Reproduce the records exactly.

Pixel coordinate grounding data:
┄┄┄┄┄┄

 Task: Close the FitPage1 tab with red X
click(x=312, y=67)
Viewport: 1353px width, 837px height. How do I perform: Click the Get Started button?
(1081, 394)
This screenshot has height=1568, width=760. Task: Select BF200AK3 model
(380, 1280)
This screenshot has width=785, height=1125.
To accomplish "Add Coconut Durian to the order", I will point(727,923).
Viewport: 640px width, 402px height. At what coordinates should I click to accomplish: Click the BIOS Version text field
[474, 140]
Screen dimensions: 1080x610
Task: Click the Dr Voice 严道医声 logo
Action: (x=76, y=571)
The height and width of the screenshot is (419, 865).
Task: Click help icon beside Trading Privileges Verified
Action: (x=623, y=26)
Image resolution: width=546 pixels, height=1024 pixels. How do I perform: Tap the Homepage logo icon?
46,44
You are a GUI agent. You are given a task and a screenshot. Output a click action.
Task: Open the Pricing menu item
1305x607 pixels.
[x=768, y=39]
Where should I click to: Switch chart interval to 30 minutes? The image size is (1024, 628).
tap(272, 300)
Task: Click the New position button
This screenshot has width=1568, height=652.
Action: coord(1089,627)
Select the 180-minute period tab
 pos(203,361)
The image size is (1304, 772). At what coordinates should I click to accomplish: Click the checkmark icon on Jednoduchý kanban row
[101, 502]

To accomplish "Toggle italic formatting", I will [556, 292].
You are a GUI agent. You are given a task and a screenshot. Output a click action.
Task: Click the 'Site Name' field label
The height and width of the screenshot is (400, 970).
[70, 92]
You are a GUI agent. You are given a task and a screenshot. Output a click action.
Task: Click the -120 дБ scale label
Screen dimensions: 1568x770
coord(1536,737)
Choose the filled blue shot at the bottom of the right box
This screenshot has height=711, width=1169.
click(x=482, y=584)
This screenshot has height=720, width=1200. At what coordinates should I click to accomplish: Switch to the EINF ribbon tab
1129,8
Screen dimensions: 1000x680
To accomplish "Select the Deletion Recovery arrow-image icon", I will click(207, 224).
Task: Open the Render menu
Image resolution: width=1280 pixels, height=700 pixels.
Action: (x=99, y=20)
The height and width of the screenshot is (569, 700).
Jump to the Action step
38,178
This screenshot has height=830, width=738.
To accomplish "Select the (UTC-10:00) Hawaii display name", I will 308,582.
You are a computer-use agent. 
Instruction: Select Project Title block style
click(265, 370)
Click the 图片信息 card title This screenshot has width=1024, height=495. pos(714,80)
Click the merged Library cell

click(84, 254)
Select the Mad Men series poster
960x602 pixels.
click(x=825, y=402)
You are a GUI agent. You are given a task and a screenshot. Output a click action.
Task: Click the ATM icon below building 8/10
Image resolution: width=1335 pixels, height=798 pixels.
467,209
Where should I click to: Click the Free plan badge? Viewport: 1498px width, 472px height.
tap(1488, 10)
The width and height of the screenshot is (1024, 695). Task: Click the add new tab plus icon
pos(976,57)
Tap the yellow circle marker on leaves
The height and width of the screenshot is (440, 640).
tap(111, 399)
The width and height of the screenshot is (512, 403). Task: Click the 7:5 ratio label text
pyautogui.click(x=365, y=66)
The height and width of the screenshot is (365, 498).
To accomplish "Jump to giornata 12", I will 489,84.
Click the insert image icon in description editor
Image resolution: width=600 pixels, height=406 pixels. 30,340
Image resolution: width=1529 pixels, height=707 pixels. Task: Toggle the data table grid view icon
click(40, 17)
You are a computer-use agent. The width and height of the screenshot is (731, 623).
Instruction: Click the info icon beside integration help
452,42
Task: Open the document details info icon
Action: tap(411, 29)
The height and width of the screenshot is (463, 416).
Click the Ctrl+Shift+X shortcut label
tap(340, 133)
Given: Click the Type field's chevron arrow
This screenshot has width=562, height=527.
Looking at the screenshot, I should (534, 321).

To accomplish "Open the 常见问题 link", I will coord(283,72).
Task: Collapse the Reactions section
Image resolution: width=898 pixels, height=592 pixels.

┄┄┄┄┄┄

Output for this task:
 Task: Close the FitPage1 tab with red X
click(x=312, y=67)
Viewport: 1353px width, 837px height. How do I perform: Click the Get Started button?
(1081, 394)
This screenshot has height=1568, width=760. Task: Select BF200AK3 model
(380, 1280)
This screenshot has width=785, height=1125.
To accomplish "Add Coconut Durian to the order", I will point(727,923).
Viewport: 640px width, 402px height. At what coordinates should I click to accomplish: Click the BIOS Version text field
[474, 140]
Screen dimensions: 1080x610
Task: Click the Dr Voice 严道医声 logo
Action: (x=76, y=571)
The height and width of the screenshot is (419, 865).
Task: Click help icon beside Trading Privileges Verified
Action: (x=623, y=26)
Image resolution: width=546 pixels, height=1024 pixels. How do I perform: Tap the Homepage logo icon?
46,44
You are a GUI agent. You are given a task and a screenshot. Output a click action.
Task: Open the Pricing menu item
1305x607 pixels.
[x=768, y=39]
Where should I click to: Switch chart interval to 30 minutes? The image size is (1024, 628).
tap(272, 300)
Task: Click the New position button
This screenshot has width=1568, height=652.
Action: coord(1089,627)
Select the 180-minute period tab
 pos(203,361)
The image size is (1304, 772). At what coordinates should I click to accomplish: Click the checkmark icon on Jednoduchý kanban row
[101, 502]

To accomplish "Toggle italic formatting", I will [556, 292].
You are a GUI agent. You are given a task and a screenshot. Output a click action.
Task: Click the 'Site Name' field label
The height and width of the screenshot is (400, 970).
[70, 92]
You are a GUI agent. You are given a task and a screenshot. Output a click action.
Task: Click the -120 дБ scale label
Screen dimensions: 1568x770
coord(1536,737)
Choose the filled blue shot at the bottom of the right box
This screenshot has height=711, width=1169.
click(x=482, y=584)
This screenshot has height=720, width=1200. At what coordinates should I click to accomplish: Switch to the EINF ribbon tab
1129,8
Screen dimensions: 1000x680
To accomplish "Select the Deletion Recovery arrow-image icon", I will click(207, 224).
Task: Open the Render menu
Image resolution: width=1280 pixels, height=700 pixels.
Action: (x=99, y=20)
The height and width of the screenshot is (569, 700).
Jump to the Action step
38,178
This screenshot has height=830, width=738.
To accomplish "Select the (UTC-10:00) Hawaii display name", I will 308,582.
You are a computer-use agent. 
Instruction: Select Project Title block style
click(265, 370)
Click the 图片信息 card title This screenshot has width=1024, height=495. pos(714,80)
Click the merged Library cell

click(84, 254)
Select the Mad Men series poster
960x602 pixels.
click(x=825, y=402)
You are a GUI agent. You are given a task and a screenshot. Output a click action.
Task: Click the ATM icon below building 8/10
Image resolution: width=1335 pixels, height=798 pixels.
467,209
Where should I click to: Click the Free plan badge? Viewport: 1498px width, 472px height.
tap(1488, 10)
The width and height of the screenshot is (1024, 695). Task: Click the add new tab plus icon
pos(976,57)
Tap the yellow circle marker on leaves
The height and width of the screenshot is (440, 640).
tap(111, 399)
The width and height of the screenshot is (512, 403). Task: Click the 7:5 ratio label text
pyautogui.click(x=365, y=66)
The height and width of the screenshot is (365, 498).
To accomplish "Jump to giornata 12", I will 489,84.
Click the insert image icon in description editor
Image resolution: width=600 pixels, height=406 pixels. 30,340
Image resolution: width=1529 pixels, height=707 pixels. Task: Toggle the data table grid view icon
click(40, 17)
You are a computer-use agent. The width and height of the screenshot is (731, 623).
Instruction: Click the info icon beside integration help
452,42
Task: Open the document details info icon
Action: tap(411, 29)
The height and width of the screenshot is (463, 416).
Click the Ctrl+Shift+X shortcut label
tap(340, 133)
Given: Click the Type field's chevron arrow
This screenshot has width=562, height=527.
Looking at the screenshot, I should (534, 321).

To accomplish "Open the 常见问题 link", I will coord(283,72).
Task: Collapse the Reactions section
Image resolution: width=898 pixels, height=592 pixels.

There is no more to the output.